§ **What the task requires**
Reproduce every line of the records below verbatim, omitting the pictures.

§ **Data shown**
>>

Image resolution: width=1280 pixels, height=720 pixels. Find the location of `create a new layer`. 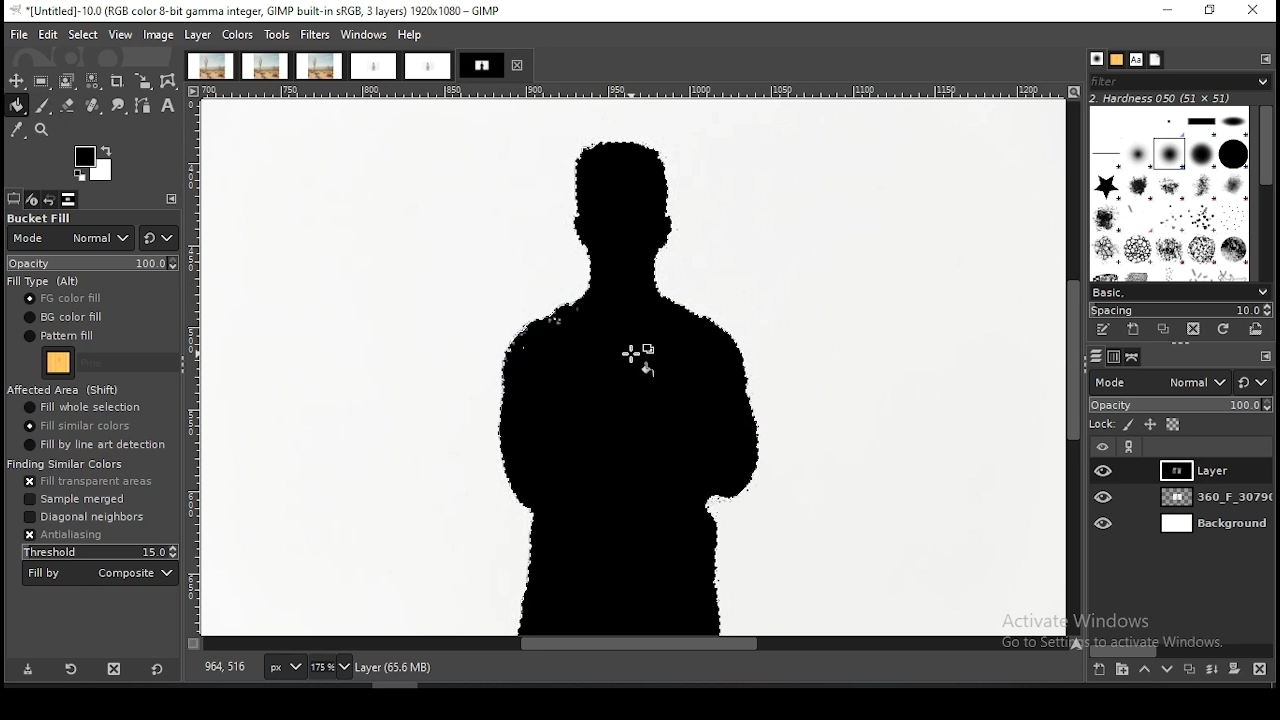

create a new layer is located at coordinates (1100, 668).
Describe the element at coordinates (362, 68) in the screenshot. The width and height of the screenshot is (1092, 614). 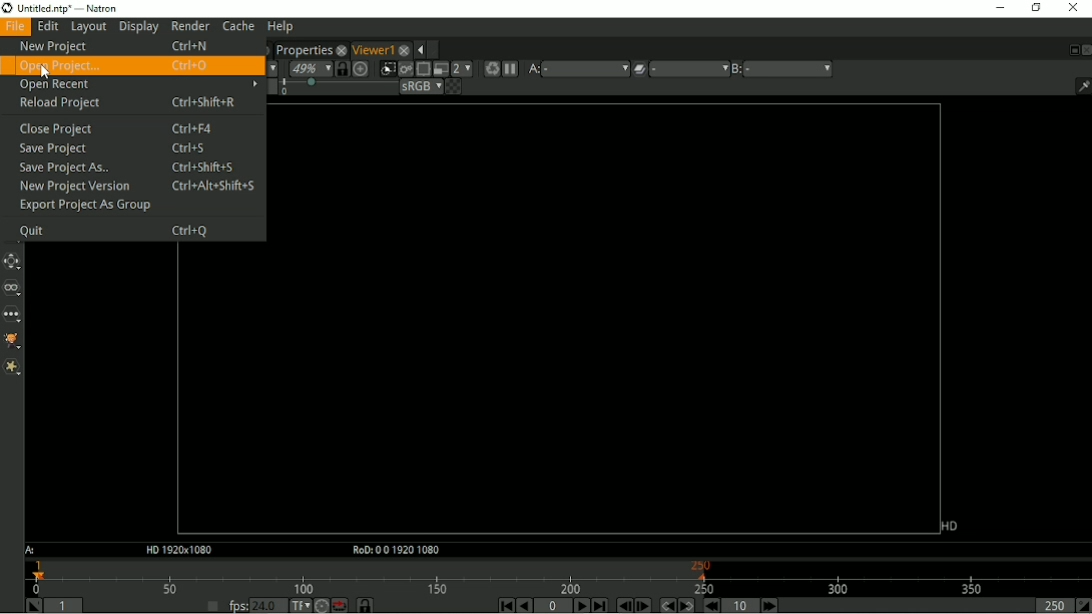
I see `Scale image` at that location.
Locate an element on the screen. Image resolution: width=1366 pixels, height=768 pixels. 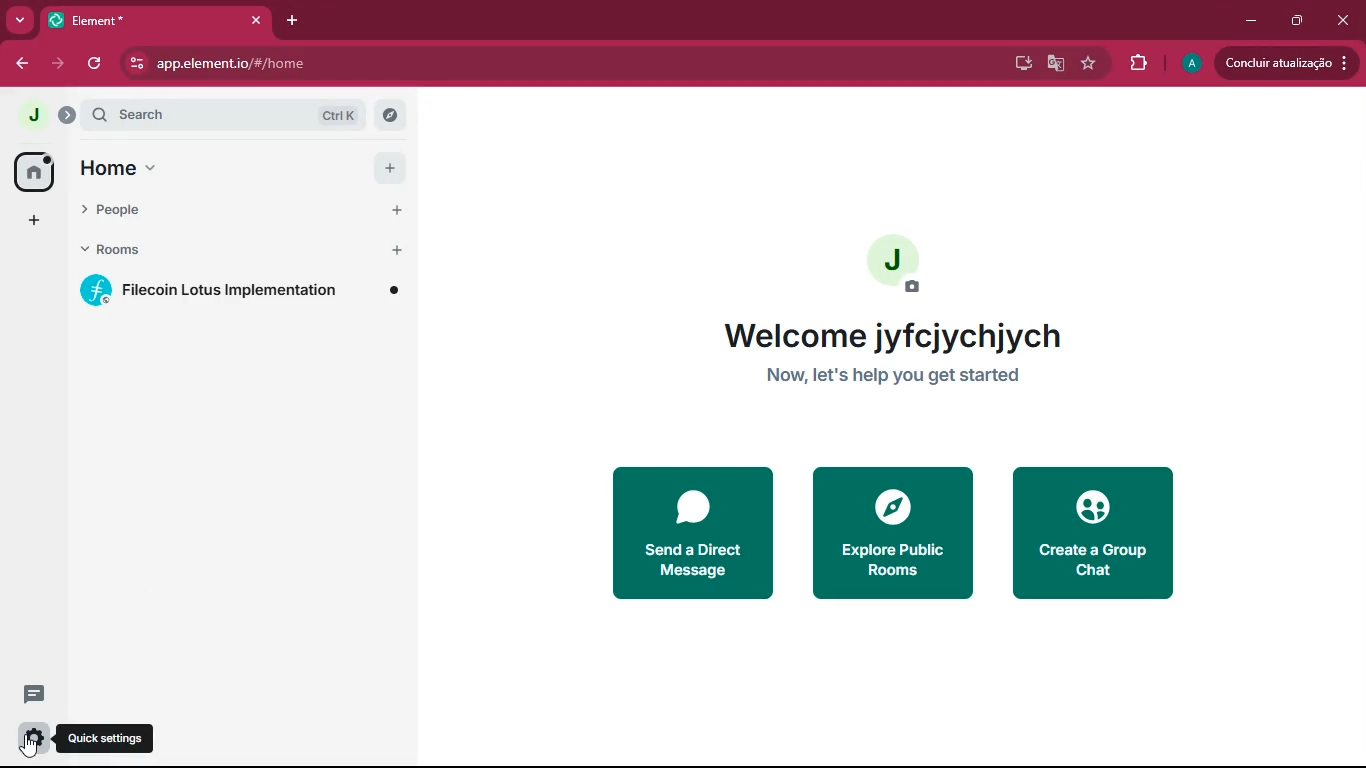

<<

§ **Written answer**
Image resolution: width=1280 pixels, height=720 pixels. Find the location of `create a new layer`. 

create a new layer is located at coordinates (1100, 668).
Describe the element at coordinates (362, 68) in the screenshot. The width and height of the screenshot is (1092, 614). 
I see `Scale image` at that location.
Locate an element on the screen. Image resolution: width=1366 pixels, height=768 pixels. 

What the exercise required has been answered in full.